Only $(TV - \text{dead space})$ actually reaches the alveoli. $\text{AV} = (500 - 150) \times 15 = 350 \times 15 = 5250\ \text{mL/min}$ .

(a) $7500\ \text{mL/min}$ (b) $5250\ \text{mL/min}$ . The gap is why shallow-fast breathing is inefficient — dead space steals a bigger fraction.

Question 3 — GFR calculation

The kidneys filter about $125\ \text{mL}$ of plasma per minute. How much filtrate is formed per day, and how much urine if 99% is reabsorbed?

$125 \times 60 \times 24 = 180{,}000\ \text{mL} = 180\ \text{L/day}$ .

$1\%$ of $180\ \text{L} = 1.8\ \text{L/day}$ .

Filtrate ≈ 180 L/day, urine ≈ 1.8 L/day. NCERT quotes these exact numbers — memorise them.

Question 4 — Haemoglobin oxygen capacity

If $1\ \text{g}$ of haemoglobin carries $1.34\ \text{mL}$ of $\text{O}_2$ and blood has $15\ \text{g/dL}$ of Hb, find the oxygen content per $100\ \text{mL}$ of fully saturated blood.

$15 \times 1.34 = 20.1\ \text{mL O}_2$ per $100\ \text{mL}$ blood.

~20 mL O₂ / 100 mL blood at full saturation. Dissolved $\text{O}_2$ adds only $\sim 0.3\ \text{mL}$ — negligible compared to Hb-bound.

Question 5 — BMR estimate

A $60\ \text{kg}$ adult male has a BMR of about $1\ \text{kcal/kg/h}$ . Find total BMR per day.

$\text{BMR} = 60 \times 1 \times 24 = 1440\ \text{kcal/day}$ .

~1440 kcal/day, close to the standard 1500 kcal figure. Females run ~10% lower because of lower muscle mass.

NEET repeatedly asks “cardiac output at rest” and “daily glomerular filtrate”. Keep $5\ \text{L/min}$ and $180\ \text{L/day}$ on the tip of your tongue.

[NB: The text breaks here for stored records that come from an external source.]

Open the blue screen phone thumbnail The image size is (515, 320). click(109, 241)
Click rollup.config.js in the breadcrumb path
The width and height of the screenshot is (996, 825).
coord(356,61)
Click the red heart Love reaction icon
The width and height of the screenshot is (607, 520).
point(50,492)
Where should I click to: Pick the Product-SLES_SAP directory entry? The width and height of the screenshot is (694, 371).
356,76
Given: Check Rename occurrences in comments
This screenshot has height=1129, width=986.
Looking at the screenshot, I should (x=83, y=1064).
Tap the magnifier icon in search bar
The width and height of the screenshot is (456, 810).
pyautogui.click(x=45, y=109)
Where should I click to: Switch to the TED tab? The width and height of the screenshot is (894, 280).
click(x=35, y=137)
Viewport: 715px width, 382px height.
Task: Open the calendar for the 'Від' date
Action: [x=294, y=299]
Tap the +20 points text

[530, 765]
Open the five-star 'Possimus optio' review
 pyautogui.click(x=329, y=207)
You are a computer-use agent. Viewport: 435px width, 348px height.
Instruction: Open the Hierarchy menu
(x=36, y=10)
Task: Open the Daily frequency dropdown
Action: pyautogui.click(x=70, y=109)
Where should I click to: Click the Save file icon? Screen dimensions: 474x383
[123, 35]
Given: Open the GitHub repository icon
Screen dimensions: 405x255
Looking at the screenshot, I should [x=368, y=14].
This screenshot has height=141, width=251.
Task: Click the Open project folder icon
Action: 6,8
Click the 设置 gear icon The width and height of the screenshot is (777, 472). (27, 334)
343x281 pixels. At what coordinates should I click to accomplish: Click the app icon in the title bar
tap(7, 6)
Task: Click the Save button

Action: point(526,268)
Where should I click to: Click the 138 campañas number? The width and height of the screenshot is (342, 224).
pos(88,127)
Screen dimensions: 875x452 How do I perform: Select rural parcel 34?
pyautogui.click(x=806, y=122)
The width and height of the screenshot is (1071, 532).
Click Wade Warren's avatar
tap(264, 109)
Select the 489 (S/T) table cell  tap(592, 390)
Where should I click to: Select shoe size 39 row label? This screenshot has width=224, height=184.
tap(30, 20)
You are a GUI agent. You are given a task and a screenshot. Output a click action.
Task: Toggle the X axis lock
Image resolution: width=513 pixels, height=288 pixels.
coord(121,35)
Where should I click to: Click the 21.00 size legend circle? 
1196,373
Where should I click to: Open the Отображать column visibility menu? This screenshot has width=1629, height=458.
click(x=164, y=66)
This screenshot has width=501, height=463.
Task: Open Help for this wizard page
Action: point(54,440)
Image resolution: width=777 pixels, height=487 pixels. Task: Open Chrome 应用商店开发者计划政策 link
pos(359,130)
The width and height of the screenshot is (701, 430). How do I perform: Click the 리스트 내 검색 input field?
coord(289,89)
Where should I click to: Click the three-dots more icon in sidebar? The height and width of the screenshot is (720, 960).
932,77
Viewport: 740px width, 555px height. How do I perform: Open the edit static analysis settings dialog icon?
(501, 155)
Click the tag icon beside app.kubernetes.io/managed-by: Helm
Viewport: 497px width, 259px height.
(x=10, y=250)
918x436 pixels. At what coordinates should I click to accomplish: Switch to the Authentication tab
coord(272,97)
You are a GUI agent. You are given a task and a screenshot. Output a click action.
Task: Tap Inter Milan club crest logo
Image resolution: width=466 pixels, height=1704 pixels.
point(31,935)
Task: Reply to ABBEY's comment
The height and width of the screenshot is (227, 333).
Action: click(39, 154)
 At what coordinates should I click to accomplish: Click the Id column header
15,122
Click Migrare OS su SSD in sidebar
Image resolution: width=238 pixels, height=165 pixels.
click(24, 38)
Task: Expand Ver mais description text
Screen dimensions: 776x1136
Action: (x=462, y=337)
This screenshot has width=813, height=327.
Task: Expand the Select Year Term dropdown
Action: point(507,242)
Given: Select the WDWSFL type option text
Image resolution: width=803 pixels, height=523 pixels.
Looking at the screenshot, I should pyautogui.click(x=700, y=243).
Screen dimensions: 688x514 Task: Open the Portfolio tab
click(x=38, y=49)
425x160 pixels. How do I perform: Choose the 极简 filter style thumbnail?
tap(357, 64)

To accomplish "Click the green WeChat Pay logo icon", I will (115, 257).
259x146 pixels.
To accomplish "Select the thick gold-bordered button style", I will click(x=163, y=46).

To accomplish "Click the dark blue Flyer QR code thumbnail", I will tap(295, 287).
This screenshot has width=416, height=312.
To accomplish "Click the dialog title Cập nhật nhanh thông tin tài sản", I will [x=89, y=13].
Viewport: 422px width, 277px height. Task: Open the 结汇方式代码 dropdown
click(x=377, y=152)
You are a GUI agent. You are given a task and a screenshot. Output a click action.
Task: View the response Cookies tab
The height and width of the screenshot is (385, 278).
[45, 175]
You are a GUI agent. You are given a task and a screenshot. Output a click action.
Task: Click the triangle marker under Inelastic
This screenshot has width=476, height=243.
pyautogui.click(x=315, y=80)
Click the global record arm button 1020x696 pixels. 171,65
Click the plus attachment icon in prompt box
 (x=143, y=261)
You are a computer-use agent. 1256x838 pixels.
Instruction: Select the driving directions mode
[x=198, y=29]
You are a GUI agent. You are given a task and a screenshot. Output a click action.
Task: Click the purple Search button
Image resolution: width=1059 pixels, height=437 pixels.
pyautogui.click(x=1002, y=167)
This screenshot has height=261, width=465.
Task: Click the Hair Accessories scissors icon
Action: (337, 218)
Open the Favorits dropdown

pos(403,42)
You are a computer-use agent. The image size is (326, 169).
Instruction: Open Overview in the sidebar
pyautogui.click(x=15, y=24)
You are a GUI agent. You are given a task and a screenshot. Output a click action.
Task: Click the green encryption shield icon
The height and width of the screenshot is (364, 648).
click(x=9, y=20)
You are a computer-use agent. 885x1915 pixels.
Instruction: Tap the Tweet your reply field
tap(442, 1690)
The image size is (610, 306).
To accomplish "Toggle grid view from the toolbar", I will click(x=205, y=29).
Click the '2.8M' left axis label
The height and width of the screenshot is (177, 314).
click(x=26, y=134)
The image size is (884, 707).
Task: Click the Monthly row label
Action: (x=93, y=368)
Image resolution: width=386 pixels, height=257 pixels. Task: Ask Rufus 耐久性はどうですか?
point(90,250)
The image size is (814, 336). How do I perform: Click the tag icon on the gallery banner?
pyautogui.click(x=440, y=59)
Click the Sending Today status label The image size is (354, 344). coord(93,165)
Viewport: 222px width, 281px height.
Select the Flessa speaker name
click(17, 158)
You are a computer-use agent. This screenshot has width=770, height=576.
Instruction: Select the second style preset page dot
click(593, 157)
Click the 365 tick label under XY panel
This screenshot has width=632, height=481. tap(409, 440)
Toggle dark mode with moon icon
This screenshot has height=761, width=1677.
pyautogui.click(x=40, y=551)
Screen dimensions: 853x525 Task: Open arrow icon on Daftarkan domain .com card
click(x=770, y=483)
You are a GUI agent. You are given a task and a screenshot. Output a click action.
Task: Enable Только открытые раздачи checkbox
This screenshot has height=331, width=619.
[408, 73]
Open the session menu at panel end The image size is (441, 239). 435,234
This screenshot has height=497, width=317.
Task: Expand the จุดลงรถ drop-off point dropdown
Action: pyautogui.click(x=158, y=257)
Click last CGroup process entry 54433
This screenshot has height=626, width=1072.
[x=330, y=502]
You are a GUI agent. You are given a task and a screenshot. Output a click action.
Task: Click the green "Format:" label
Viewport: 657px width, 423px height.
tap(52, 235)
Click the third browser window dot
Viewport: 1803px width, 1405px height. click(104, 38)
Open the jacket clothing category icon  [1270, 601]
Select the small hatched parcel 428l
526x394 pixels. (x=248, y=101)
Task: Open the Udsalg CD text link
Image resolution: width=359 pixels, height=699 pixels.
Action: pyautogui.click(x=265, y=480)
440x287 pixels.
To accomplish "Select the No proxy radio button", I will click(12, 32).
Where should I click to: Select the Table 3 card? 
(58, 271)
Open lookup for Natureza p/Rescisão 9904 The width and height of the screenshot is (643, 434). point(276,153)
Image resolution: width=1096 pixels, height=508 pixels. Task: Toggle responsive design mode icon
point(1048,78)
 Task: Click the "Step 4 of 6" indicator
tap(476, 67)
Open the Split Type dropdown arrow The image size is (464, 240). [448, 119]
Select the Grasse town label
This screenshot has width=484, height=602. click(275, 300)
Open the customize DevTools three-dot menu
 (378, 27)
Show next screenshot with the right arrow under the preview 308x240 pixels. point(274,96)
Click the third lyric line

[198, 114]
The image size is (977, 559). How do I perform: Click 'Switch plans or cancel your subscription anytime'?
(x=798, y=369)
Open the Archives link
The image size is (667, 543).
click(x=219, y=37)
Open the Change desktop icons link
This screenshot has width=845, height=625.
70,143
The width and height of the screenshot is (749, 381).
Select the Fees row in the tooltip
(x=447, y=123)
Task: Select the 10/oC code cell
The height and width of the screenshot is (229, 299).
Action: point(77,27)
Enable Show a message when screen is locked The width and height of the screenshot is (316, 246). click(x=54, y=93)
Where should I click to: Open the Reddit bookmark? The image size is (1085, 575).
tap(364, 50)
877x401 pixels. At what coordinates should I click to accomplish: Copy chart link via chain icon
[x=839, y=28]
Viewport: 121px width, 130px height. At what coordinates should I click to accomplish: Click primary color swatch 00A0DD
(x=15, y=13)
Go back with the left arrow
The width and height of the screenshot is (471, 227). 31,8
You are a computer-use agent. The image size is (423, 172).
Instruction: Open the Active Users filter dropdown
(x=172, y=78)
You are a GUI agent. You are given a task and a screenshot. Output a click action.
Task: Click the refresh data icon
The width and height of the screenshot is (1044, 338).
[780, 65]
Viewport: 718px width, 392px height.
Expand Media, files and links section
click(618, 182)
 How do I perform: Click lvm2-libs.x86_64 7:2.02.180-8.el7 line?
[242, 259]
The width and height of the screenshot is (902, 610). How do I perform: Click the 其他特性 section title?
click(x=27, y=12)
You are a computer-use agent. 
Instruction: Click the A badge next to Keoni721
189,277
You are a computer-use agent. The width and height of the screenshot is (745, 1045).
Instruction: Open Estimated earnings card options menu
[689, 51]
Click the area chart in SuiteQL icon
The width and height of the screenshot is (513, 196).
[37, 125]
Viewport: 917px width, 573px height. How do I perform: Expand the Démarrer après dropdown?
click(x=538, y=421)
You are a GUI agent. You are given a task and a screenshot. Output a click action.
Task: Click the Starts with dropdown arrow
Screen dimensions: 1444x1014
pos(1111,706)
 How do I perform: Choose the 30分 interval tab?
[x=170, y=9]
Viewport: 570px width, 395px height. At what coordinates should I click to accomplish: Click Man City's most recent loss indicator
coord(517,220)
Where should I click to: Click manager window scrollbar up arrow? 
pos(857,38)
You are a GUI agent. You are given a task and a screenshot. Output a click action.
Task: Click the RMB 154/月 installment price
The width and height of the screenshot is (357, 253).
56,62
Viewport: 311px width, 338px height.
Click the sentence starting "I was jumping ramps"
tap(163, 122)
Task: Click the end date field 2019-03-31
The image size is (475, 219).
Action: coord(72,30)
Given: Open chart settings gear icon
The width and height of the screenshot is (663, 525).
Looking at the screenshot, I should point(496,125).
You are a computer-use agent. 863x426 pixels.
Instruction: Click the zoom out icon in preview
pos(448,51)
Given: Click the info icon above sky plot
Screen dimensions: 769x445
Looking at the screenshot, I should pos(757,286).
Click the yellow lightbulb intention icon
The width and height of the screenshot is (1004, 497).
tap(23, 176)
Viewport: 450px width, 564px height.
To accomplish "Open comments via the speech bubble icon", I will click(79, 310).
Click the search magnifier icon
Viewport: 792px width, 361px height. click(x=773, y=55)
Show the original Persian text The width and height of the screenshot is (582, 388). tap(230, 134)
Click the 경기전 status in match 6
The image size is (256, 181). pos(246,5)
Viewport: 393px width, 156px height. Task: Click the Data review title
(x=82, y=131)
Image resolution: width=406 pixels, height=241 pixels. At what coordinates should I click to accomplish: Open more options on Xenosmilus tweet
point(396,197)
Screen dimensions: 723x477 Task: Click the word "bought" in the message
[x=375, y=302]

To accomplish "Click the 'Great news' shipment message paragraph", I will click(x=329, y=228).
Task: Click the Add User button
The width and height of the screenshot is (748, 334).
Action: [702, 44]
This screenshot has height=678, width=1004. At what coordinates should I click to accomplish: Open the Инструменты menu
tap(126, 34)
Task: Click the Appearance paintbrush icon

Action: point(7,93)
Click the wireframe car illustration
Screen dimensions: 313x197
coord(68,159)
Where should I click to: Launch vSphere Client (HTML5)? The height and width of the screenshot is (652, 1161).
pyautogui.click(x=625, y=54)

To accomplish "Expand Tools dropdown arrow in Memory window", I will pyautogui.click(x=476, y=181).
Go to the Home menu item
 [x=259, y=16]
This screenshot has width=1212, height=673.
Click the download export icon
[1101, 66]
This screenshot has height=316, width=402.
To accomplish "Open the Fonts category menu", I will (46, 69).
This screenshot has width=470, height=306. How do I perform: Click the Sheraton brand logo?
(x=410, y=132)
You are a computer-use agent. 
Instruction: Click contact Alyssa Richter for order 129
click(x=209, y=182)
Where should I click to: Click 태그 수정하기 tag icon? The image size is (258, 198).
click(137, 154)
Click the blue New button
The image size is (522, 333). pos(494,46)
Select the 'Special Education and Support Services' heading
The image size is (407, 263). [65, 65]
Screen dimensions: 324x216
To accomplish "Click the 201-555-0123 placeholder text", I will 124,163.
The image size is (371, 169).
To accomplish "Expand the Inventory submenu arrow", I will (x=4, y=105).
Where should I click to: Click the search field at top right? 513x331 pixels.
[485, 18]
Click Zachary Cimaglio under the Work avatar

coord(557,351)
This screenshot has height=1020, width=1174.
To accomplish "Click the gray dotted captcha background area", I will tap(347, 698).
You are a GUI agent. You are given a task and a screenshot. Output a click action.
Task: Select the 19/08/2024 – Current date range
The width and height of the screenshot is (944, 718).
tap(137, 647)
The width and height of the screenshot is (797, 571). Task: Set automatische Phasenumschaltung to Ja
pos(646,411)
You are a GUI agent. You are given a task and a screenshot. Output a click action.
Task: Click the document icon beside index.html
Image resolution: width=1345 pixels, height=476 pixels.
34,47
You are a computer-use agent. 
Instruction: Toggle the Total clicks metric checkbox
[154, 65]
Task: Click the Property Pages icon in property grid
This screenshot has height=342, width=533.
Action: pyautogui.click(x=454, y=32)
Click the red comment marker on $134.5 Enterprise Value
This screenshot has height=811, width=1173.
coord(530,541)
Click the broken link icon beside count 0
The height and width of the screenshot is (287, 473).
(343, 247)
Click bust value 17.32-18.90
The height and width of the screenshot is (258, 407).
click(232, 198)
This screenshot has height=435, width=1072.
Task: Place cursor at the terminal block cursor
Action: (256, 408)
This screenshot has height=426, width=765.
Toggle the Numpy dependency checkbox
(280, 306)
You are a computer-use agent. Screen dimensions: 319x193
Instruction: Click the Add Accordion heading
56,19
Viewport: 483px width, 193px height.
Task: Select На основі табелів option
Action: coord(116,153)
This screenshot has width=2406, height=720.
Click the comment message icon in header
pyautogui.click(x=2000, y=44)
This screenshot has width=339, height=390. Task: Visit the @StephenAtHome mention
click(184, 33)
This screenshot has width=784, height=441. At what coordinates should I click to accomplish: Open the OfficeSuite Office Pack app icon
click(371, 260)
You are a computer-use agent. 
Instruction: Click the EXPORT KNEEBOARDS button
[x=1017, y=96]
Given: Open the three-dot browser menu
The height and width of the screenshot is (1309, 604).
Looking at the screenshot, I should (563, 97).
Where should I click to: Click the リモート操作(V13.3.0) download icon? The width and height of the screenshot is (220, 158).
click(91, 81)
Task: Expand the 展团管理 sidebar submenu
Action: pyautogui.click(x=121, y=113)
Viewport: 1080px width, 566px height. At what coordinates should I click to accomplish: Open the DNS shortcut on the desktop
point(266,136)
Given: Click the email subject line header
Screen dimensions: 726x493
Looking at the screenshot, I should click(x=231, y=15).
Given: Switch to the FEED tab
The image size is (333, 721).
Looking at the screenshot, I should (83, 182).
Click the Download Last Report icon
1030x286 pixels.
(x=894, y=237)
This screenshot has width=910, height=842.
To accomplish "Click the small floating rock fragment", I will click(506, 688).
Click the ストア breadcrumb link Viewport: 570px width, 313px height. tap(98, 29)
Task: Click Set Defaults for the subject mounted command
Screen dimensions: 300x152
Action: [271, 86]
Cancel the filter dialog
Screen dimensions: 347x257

Students often multiply tidal volume with RR and call it “alveolar ventilation”. That is pulmonary ventilation. Subtract dead space first.

Wrap up — the five numbers that come back again

If you remember only five numbers from human body systems, make them these: cardiac output 5 L/min, daily glomerular filtrate 180 L, urine output 1.8 L/day, resting pulmonary ventilation 6 L/min and oxygen capacity of blood 20 mL per 100 mL. Almost every numerical in NEET and CBSE boards is a one-line arithmetic step on top of one of these baselines.

A good habit: before picking up your calculator, write the formula, circle the unknown, and sanity-check the unit of your final answer. If the unit is wrong, the number is wrong — no matter how clean the arithmetic looks. And if a result comes out far from the NCERT baseline, retrace the last conversion step first; that is where the factor of 60 or 1000 usually disappears.

Physiology numericals are really vocabulary tests in disguise. Know the definitions — the maths is trivial afterwards.